Будь все по-иному, проще, легче, будь я не звеном в золотом браслете на руке моего отца, а отдельной жемчужиной, я бы ответила ему, что не имеет значения мой он преподаватель или нет, что я готова рискнуть, что способна подпустить его ближе, но всё так, как есть. Возможно, когда-нибудь, если ему будет ещё это нужно, наступит день, когда меня перестанет сдерживать сжимающая изделие застежка, и я приду к нему и скажу, что совершенно свободна. Что избавилась от цепей и застежек, что теперь я полноценный аметист и могу, не прячась и не боясь, быть рядом с моим рубином.

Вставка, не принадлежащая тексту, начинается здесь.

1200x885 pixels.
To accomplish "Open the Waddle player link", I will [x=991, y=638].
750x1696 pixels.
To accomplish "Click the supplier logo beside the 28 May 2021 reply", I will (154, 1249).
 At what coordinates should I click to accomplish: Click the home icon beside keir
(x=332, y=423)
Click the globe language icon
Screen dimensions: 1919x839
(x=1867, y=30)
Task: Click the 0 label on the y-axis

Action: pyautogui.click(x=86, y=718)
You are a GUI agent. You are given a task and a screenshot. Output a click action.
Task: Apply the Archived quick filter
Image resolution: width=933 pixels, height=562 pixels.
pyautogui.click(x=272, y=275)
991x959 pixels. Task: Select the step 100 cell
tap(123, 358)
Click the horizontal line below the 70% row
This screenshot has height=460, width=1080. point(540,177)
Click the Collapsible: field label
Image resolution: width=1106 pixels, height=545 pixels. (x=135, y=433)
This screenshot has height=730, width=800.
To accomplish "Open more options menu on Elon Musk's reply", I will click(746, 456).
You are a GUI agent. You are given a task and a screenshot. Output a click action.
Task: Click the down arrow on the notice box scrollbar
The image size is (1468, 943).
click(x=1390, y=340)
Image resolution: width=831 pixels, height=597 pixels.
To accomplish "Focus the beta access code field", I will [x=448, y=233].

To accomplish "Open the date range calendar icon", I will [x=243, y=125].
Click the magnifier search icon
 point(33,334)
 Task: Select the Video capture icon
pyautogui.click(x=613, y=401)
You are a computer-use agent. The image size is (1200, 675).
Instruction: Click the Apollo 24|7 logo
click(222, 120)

И тогда, когда я буду стучать в его дверь, с одной лишь надеждой, что глаза его всё ещё будут гореть восхищением.
Глава 19.2
Следующее утро встречает меня с болью в голове и ломотой в теле. И если крепатура сопровождается раскатывающейся негой внизу живота, то головную боль…
Как бы ни пыталась я убедить себя в правильности моего поступка, успокоить мечтами счастья в будущем, душевного равновесия это не прибавило. Человек живет лишь раз и каждый день сегодня. Всё остальное — далекое. Будь это будущее или прошлое. Надежды или воспоминания.
И если усадить за конспекты вечером я себя смогла, то насильно запоминать информацию была просто не способна. Я часами перечитывала несколько абзацев, чтобы где-то на втором слове вернуться к несбыточным в ближайшее время желаниям.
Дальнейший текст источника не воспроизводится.